Under the new Privacy Act businesses will have to be increasingly careful in how they handle and use private information and ensure they have appropriate cyber liability insurance. It seems it could not have come in soon enough. Telstra’s breach occurred between February 2012 and May 2013. It has been fined $10,200.
The amended Privacy Act incorporates the newly created Australian Privacy Principles, which provide privacy enhancements for the collection, handling and use of private information by businesses.
Brokers fear that some industries simply are not ready.
Robert Cooper, director of Cooper Professional Risks told Insurance Business: “I do not believe generally that most people are ready and that is because the guidelines seem to be being written on the run. There is a lot of people unsure about what they are supposed to do and if they should change anything at all. It varies from industry to industry.”
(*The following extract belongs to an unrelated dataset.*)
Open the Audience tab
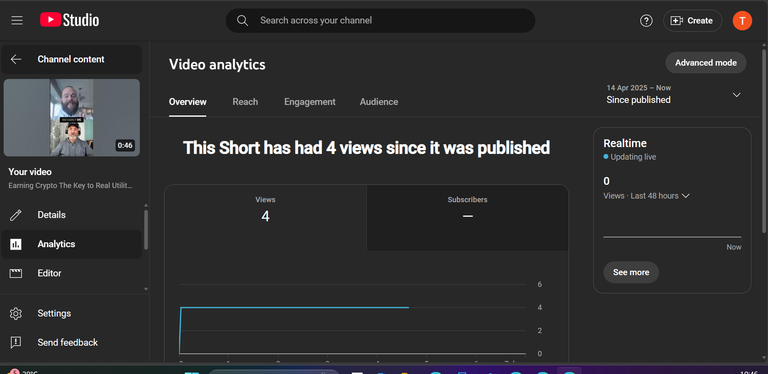This screenshot has height=374, width=768. point(379,102)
Cooper said the guidelines on the Act are not clear enough and people may feel they are too busy to thoroughly examine it.
He added: “I think many businesses are sitting back waiting for bits of information from their industry groups, what their friends may be telling them and what they may hear is a breach from someone else while in the meantime continuing on as before.”
If clients fail to heed the advice of brokers, the intermediaries could be left with dispute claims.
“We are advising our clients on an overall general basis to take out statutory liability either stand alone or in a management liability policy,” Cooper said. “The trouble is if the insurers believe our client has deliberately ignored making an effort to comply with the laws, we end up having a disputed claim. So the next few months will be interesting.”
Wotton + Kearney explain the main changes. They are:
•restricting the purpose and manner in which private information can be collected and used by a business, including the requirement that any private information collected must be reasonably necessary to the business’ functions or activities.
•unless exempted, any sensitive information must be obtained with the express consent of the individual
•taking reasonable steps to notify the relevant individual that their personal information is being collected, and to ensure the private information being collected is accurate and accessible by the relevant individual, and
•taking reasonable steps to protect any personal information held by the business.
These changes apply to businesses with an annual turnover of $3m or more, and to any prescribed businesses as defined under the Privacy Act, such as those providing health services.
Companies that lose data (through hacking etc.) could receive fines of up to up to $1.7m for businesses and $340,000 for any individuals.